Re: [PATCH 0/7] Per-bdi writeback flusher threads v20

Chris Mason <chris.mason@xxxxxxxxxx> · Tue, 22 Sep 2009 11:59:41 -0400

On Tue, Sep 22, 2009 at 09:18:32PM +0800, Wu Fengguang wrote:
> On Tue, Sep 22, 2009 at 07:30:55PM +0800, Chris Mason wrote:

[ using a very large MAX_WRITEBACK_PAGES ]

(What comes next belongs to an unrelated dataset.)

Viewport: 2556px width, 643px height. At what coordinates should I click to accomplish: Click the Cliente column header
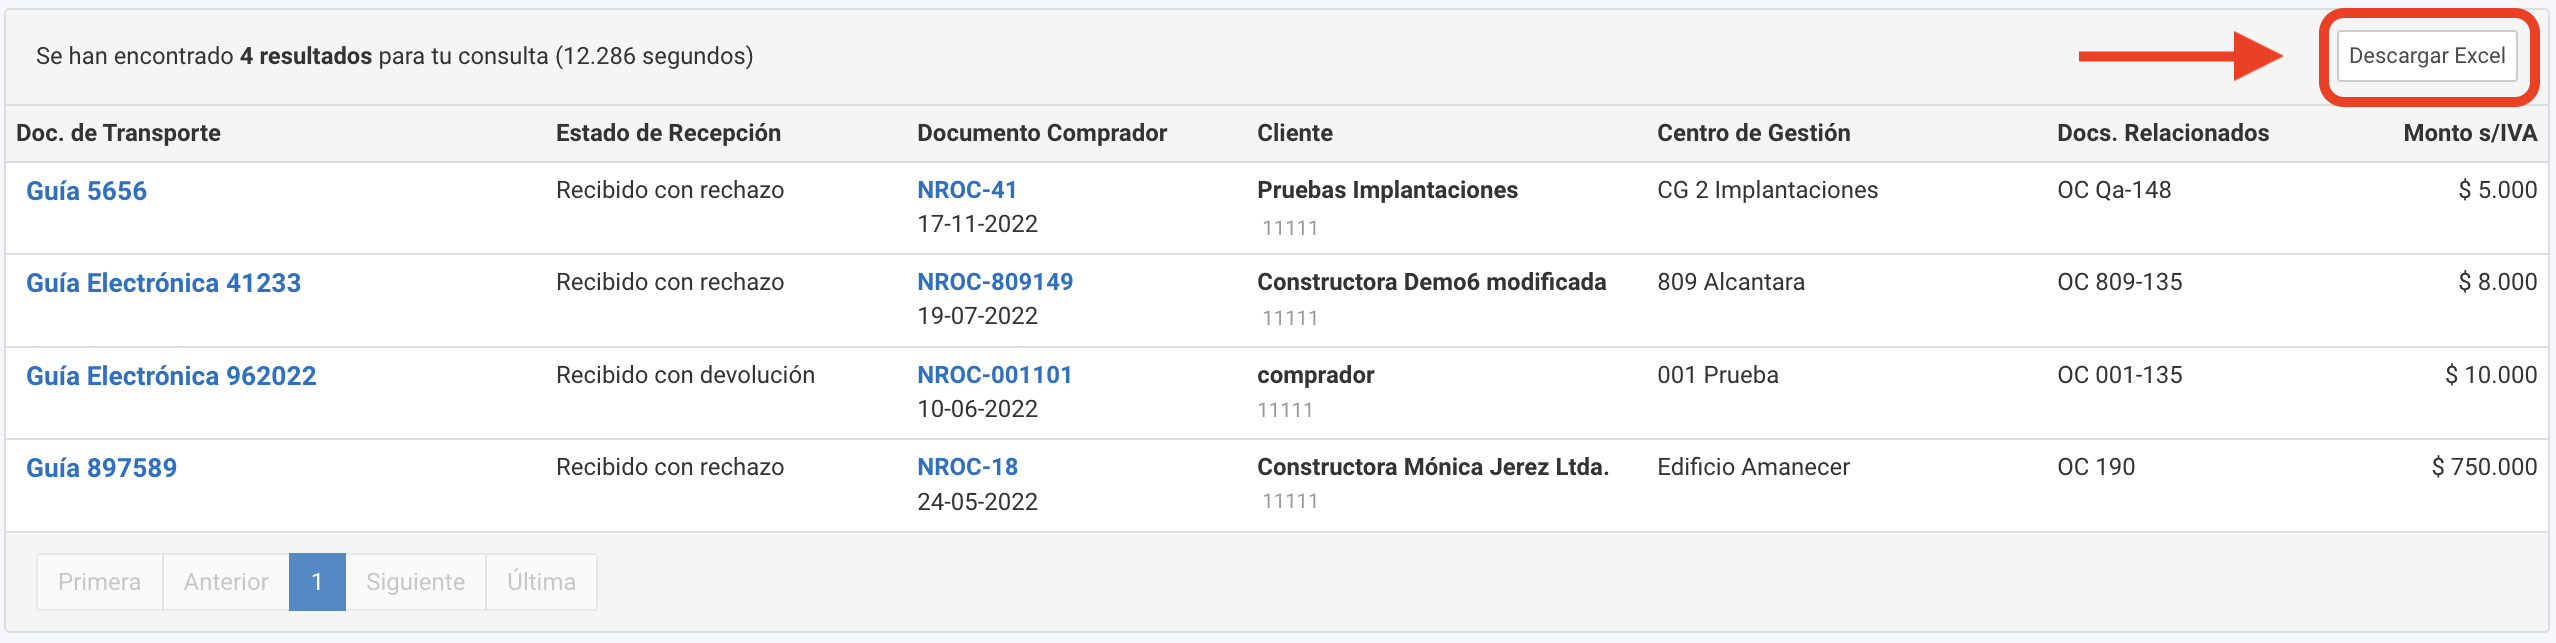1294,133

> > > > I'm starting to rethink the 128MB MAX_WRITEBACK_PAGES.  128MB is the
> > > > right answer for the flusher thread on sequential IO, but definitely not
> > > > on random IO.  We don't want the flusher to get bogged down on random
> > > > writeback and start ignoring every other file.
> > > 
> > > Hmm, I'd think a larger MAX_WRITEBACK_PAGES shall never increase the
> > > writeback randomness.
> > 
> > It doesn't increase the randomness, but if we have a file full of
> > buffered random IO (say from bdb or rpm), the 128MB max will mean that
> > one file dominates the flusher thread writeback completely.
> 
> What if we add a bdi->max_segments quota? A segment is a continuous
> run of dirty pages in the inode address space. SSD or fast RAID could
> set it to a large enough value.

I'd rather play with timeslice ideas first ;)  But, don't let me stop
you from trying interesting things.

> 
> > > 
> > > > My btrfs performance branch has long had a change to bump the
> > > > nr_to_write up based on the size of the delayed allocation that we're
> > > > doing.  It helped, but not as much as I really expected it too, and a
> > > > similar patch from Christoph for XFS was good but not great.
> > > > 
> > > > It turns out the problem is in write_cache_pages.  It processes a whole
> > > > pagevec at a time, something like this:
> > > > 
> > > > while(!done) {
> > > > 	for each page in the pagegvec {
> > > > 		writepage()
> > > > 		if (wbc->nr_to_write <= 0)
> > > > 			done = 1;
> > > > 	}
> > > > }
> > > > 
> > > > If the filesystem decides to bump nr_to_write to cover a whole
> > > > extent (or a max reasonable size), the new value of nr_to_write may
> > > > be ignored if nr_to_write had already gone done to zero.
> > > > 
> > > > I fixed btrfs to recheck nr_to_write every time, and the results are
> > > > much smoother.  This is what it looks like to write out all the .o files
> > > > in the kernel.
> > > > 
> > > > http://oss.oracle.com/~mason/seekwatcher/btrfs-nr-to-write.png
> > > > 
> > > > In this graph, Btrfs is writing the full extent or 8192 pages, whichever
> > > > is smaller.  The write_cache_pages change is here, but it is local to
> > > > the btrfs copy of write_cache_pages:
> > > > 
> > > > http://git.kernel.org/?p=linux/kernel/git/mason/btrfs-unstable.git;a=commit;h=f85d7d6c8f2ad4a86a1f4f4e3791f36dede2fa76
> > > 
> > > It seems you tried to an upper limit of 32-64MB:
> > > 
> > > +               if (wbc->nr_to_write < delalloc_to_write) {
> > > +                       int thresh = 8192;
> > > +
> > > +                       if (delalloc_to_write < thresh * 2)
> > > +                               thresh = delalloc_to_write;
> > > +                       wbc->nr_to_write = min_t(u64, delalloc_to_write,
> > > +                                                thresh);
> > > +               }
> > > 
> > > However it is possible that btrfs bumps up nr_to_write for each inode, 
> > > so that the accumulated bump ups are too large to be acceptable for
> > > balance_dirty_pages().
> > 
> > We bump up to a limit of 64MB more than the original nr_to_write. This
> > is because when we do bump we know we'll write the whole amount, and
> > then write_cache_pages will end.
> 
> Imagine this scenario. There are inodes A, B, C, ...
> 
> A) delalloc_to_write=3000 but only 1000 pages dirty.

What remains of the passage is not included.